After that he told me about a female queen who castrated all the men in her reign and about a girl who succeeded to escape her monstrous mother. The cannibal mother’s name was Dhegdheer and the queen was Araweelo. His Somalian-born classmates contributed to the story with details and started to argue about the correct version of the plot. I was fascinated by the enthusiasm and ability of these children to communicate their stories to me with their still very fresh Finnish language.
…through the stories and paintings related to this epos, we could form a bridge that connected two very distant worlds of stories.
To be honest, I had never been really a fan of Kalevala, even though in my job as a guide I told the stories with an enthusiasm that I wanted to offer for the museum visitors. The process of constructing the Finnish national identity has elements that make me feel uncomfortable. But now I truly found it interesting; through the stories and paintings related to this epos, we could form a bridge that connected two very distant worlds of stories. For this group, what impacted them most was the story of Kullervo, and the fact that all the stories could be sung.
The Nordic countries, especially Sweden, have become important areas of publishing literature in Somali language.

☆ ☆ ☆ ☆

_OBJECTIVE 1_:
In the text about Kalevala and Somali stories, condense the paragraph beginning "To be honest, I had never been really a fan of Kalevala" into a shorter version that keeps its main facts.
The text above and the records that follow have nothing to do with each other.

☆ ☆ ☆ ☆

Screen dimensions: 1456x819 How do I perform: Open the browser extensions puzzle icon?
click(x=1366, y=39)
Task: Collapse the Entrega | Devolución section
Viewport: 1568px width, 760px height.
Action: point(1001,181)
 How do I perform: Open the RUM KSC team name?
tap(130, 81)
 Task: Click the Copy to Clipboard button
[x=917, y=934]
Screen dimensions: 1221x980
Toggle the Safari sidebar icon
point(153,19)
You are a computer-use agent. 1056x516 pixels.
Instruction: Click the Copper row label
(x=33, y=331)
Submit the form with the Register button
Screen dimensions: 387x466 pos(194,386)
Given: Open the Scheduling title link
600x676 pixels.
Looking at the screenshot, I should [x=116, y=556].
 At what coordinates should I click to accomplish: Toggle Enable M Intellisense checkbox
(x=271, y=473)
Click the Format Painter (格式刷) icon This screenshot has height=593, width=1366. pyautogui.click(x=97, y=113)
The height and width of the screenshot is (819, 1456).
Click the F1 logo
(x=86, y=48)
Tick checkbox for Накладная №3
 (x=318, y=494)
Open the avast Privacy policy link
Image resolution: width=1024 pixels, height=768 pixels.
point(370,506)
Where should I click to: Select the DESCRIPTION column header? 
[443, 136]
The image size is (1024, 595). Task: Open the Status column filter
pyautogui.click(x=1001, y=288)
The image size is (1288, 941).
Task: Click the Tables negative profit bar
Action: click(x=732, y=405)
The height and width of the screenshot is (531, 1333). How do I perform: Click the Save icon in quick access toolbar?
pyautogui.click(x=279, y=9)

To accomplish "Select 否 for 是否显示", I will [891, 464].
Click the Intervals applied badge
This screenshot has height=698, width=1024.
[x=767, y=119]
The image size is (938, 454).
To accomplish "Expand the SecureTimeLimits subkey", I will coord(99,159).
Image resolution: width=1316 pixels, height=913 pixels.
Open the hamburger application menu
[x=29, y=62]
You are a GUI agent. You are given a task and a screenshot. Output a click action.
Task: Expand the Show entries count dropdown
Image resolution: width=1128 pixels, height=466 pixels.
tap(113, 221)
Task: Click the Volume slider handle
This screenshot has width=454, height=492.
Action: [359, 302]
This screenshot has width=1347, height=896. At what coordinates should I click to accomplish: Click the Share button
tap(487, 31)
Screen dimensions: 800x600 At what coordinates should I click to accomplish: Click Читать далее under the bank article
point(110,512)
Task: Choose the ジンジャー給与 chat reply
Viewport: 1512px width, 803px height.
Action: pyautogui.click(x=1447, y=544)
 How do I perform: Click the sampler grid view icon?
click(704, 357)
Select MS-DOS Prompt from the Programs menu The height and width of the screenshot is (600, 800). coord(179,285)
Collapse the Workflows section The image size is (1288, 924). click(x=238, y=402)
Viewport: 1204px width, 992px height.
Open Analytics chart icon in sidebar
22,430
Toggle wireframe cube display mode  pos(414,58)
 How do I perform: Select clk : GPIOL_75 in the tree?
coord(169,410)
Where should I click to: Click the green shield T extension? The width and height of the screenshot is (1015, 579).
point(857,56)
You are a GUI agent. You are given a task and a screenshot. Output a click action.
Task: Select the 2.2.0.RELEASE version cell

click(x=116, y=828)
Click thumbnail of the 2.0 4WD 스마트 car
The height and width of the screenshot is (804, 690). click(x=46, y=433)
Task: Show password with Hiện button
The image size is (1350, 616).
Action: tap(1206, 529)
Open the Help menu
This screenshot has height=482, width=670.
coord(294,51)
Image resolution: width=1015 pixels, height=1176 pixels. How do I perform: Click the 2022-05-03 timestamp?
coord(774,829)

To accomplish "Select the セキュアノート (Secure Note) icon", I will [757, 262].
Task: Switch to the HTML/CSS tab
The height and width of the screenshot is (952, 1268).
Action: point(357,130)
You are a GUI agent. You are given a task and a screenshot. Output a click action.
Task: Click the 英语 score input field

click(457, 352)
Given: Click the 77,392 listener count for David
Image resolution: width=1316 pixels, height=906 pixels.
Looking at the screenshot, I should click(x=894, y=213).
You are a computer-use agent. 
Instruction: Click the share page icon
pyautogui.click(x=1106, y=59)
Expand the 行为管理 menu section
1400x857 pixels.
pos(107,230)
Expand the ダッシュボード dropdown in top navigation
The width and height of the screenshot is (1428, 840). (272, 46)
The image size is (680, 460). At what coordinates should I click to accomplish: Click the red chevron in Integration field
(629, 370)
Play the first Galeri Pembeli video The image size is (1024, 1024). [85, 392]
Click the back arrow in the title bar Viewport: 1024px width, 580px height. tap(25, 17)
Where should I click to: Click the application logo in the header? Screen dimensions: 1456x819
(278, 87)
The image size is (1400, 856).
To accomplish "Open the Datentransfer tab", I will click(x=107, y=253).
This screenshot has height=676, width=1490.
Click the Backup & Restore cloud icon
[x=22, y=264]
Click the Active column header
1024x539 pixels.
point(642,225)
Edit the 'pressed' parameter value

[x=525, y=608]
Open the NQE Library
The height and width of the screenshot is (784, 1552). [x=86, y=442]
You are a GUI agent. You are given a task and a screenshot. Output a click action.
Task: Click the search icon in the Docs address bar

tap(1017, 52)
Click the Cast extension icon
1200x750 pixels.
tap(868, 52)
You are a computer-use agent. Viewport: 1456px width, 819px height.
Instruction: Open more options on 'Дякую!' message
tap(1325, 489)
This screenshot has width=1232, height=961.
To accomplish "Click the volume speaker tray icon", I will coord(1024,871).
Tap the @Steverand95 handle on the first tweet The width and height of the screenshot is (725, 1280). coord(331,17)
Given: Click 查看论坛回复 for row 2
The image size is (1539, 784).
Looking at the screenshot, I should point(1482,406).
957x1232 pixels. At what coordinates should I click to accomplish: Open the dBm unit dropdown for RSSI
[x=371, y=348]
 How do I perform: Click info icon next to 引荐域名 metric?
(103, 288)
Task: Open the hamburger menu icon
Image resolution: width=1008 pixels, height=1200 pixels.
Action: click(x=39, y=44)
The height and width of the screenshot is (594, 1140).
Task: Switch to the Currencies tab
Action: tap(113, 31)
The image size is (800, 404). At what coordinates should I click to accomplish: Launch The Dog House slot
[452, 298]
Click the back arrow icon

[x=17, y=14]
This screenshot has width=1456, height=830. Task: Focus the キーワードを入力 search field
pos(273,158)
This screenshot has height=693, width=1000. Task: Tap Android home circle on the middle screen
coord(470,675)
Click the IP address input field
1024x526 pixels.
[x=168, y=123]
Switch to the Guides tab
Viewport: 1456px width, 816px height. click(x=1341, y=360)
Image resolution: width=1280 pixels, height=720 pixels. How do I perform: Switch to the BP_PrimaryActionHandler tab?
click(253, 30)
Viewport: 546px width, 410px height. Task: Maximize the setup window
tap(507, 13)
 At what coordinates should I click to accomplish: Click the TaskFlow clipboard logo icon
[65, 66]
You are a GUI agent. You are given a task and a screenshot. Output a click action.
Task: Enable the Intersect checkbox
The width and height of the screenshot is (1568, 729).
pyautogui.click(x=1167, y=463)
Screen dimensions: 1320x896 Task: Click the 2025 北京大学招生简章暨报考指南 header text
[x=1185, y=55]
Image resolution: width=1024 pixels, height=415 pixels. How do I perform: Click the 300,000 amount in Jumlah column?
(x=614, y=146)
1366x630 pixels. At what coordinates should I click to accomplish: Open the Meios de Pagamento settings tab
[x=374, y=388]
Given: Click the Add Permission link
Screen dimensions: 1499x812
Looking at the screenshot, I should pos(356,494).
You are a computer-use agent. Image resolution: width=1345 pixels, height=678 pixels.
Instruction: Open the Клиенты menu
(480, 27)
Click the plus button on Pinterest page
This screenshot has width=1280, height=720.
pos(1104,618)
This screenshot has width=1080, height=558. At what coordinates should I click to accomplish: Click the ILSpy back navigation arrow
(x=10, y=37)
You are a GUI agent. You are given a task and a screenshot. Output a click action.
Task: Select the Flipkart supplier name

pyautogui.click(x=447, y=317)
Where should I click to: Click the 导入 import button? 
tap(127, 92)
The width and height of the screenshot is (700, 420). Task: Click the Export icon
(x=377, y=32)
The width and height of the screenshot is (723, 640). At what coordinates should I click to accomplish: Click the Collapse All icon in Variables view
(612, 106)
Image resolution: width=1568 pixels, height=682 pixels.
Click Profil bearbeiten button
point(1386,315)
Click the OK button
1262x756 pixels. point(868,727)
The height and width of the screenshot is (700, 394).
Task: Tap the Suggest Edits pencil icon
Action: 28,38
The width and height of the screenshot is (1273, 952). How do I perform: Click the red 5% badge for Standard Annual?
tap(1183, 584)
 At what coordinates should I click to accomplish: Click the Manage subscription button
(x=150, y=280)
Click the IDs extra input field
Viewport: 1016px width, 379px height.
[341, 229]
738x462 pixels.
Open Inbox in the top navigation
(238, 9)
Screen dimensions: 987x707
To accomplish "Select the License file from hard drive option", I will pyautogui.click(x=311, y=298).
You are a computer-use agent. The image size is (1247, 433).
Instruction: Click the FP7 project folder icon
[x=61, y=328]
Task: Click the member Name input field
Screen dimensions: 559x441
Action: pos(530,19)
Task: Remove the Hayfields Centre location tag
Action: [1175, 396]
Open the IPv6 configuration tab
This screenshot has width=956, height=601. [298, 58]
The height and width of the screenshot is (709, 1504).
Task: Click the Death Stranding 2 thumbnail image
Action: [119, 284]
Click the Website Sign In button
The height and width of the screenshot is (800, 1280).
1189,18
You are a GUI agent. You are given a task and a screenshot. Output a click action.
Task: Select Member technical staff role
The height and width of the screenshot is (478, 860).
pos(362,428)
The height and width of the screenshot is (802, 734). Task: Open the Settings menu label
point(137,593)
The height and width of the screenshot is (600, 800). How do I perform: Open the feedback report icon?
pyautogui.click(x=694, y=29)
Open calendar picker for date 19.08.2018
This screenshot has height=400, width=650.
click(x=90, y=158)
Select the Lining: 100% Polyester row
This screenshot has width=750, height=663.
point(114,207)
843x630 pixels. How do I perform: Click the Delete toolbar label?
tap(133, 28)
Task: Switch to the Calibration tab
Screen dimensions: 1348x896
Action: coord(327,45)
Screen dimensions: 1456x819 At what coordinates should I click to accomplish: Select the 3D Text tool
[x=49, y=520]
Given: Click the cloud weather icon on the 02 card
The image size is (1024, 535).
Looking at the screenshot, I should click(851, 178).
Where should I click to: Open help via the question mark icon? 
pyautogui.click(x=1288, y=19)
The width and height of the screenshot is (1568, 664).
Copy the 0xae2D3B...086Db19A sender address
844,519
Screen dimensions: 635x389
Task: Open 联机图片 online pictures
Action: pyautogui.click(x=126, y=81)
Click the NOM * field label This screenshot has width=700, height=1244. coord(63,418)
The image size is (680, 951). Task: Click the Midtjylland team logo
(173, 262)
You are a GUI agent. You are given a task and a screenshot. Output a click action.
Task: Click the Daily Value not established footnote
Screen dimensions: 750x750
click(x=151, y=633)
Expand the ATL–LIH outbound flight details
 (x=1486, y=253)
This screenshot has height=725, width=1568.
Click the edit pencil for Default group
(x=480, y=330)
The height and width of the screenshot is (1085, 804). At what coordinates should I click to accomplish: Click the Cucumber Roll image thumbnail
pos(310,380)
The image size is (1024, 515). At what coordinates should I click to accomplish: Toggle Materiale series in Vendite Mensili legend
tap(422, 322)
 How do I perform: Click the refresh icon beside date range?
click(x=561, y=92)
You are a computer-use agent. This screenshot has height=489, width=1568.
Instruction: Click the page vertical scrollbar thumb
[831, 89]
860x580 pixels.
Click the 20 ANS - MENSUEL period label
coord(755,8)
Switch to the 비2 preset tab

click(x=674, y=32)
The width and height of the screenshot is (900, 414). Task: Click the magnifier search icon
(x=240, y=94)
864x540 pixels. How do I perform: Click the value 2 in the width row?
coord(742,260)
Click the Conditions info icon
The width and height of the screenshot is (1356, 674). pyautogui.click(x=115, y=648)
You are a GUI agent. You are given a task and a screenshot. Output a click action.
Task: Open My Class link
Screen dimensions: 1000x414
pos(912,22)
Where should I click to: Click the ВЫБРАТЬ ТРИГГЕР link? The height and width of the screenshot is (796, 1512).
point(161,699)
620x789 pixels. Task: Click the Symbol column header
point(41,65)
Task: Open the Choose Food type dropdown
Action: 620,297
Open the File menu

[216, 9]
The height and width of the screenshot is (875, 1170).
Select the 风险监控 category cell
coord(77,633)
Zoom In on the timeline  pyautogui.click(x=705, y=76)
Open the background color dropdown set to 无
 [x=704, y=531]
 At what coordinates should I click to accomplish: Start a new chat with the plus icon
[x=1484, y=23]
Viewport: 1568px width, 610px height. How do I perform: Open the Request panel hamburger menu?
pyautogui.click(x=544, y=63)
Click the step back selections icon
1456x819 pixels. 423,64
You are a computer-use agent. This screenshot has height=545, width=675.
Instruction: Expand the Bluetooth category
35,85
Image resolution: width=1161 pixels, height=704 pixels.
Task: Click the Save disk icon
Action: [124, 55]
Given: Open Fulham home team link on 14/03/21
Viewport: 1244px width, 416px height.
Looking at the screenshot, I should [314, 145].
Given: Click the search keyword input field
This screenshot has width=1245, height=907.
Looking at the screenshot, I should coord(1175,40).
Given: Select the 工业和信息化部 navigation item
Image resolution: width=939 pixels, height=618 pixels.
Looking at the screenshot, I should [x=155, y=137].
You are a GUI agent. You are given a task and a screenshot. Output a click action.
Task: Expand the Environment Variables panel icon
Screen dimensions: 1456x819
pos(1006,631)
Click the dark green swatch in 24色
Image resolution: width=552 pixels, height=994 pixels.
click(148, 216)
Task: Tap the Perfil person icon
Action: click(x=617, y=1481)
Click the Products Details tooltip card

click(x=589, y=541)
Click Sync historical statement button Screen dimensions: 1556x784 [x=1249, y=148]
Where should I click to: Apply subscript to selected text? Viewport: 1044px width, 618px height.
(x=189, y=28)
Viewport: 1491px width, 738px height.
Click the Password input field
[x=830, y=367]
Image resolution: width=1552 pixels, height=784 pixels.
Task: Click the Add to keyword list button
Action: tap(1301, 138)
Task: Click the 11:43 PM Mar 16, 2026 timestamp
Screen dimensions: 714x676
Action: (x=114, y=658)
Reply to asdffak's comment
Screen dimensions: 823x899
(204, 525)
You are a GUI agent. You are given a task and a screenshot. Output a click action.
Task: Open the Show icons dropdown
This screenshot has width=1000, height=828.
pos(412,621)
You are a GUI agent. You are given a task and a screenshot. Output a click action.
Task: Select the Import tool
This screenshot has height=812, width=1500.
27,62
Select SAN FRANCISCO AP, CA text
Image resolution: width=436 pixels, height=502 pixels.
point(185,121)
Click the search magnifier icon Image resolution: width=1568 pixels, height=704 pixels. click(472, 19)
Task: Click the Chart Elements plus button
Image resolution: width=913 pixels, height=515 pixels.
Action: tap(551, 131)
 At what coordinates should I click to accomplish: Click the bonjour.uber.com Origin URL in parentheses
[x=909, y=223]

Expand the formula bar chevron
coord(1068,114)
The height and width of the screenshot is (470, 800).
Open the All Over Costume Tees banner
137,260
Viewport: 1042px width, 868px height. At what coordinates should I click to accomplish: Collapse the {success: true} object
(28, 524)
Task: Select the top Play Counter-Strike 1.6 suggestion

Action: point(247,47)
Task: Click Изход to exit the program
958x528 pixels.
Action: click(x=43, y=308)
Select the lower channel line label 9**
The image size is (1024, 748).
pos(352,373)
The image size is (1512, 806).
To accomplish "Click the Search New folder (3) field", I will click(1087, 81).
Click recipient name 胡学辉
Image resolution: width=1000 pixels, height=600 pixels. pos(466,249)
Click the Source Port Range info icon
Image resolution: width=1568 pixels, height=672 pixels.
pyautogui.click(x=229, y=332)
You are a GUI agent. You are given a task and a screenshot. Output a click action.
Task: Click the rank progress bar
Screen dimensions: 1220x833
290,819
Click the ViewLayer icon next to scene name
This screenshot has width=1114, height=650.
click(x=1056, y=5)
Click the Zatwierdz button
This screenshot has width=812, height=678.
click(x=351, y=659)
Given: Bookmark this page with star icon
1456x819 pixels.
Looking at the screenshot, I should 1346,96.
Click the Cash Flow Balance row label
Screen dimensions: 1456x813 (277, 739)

☆ ☆ ☆ ☆

_OBJECTIVE 2_:
Copy out the records from the line with "Play the first" up to and including the line with "Looking at the screenshot, I should point(1482,406).".

_TASK SOLUTION 1_:
Although they told Kalevala stories enthusiastically as a museum guide, the writer had never really liked the epos and felt uncomfortable with parts of how Finnish national identity was constructed. Now, though, it became truly interesting, because its stories and paintings formed a bridge between two very distant worlds of stories. The group was most affected by the story of Kullervo and by the fact that all the stories could be sung.

_TASK SOLUTION 2_:
Play the first Galeri Pembeli video The image size is (1024, 1024). [85, 392]
Click the back arrow in the title bar Viewport: 1024px width, 580px height. tap(25, 17)
Where should I click to: Click the application logo in the header? Screen dimensions: 1456x819
(278, 87)
The image size is (1400, 856).
To accomplish "Open the Datentransfer tab", I will click(x=107, y=253).
This screenshot has height=676, width=1490.
Click the Backup & Restore cloud icon
[x=22, y=264]
Click the Active column header
1024x539 pixels.
point(642,225)
Edit the 'pressed' parameter value

[x=525, y=608]
Open the NQE Library
The height and width of the screenshot is (784, 1552). [x=86, y=442]
You are a GUI agent. You are given a task and a screenshot. Output a click action.
Task: Click the search icon in the Docs address bar

tap(1017, 52)
Click the Cast extension icon
1200x750 pixels.
tap(868, 52)
You are a computer-use agent. Viewport: 1456px width, 819px height.
Instruction: Open more options on 'Дякую!' message
tap(1325, 489)
This screenshot has width=1232, height=961.
To accomplish "Click the volume speaker tray icon", I will coord(1024,871).
Tap the @Steverand95 handle on the first tweet The width and height of the screenshot is (725, 1280). coord(331,17)
Given: Click 查看论坛回复 for row 2
The image size is (1539, 784).
Looking at the screenshot, I should point(1482,406).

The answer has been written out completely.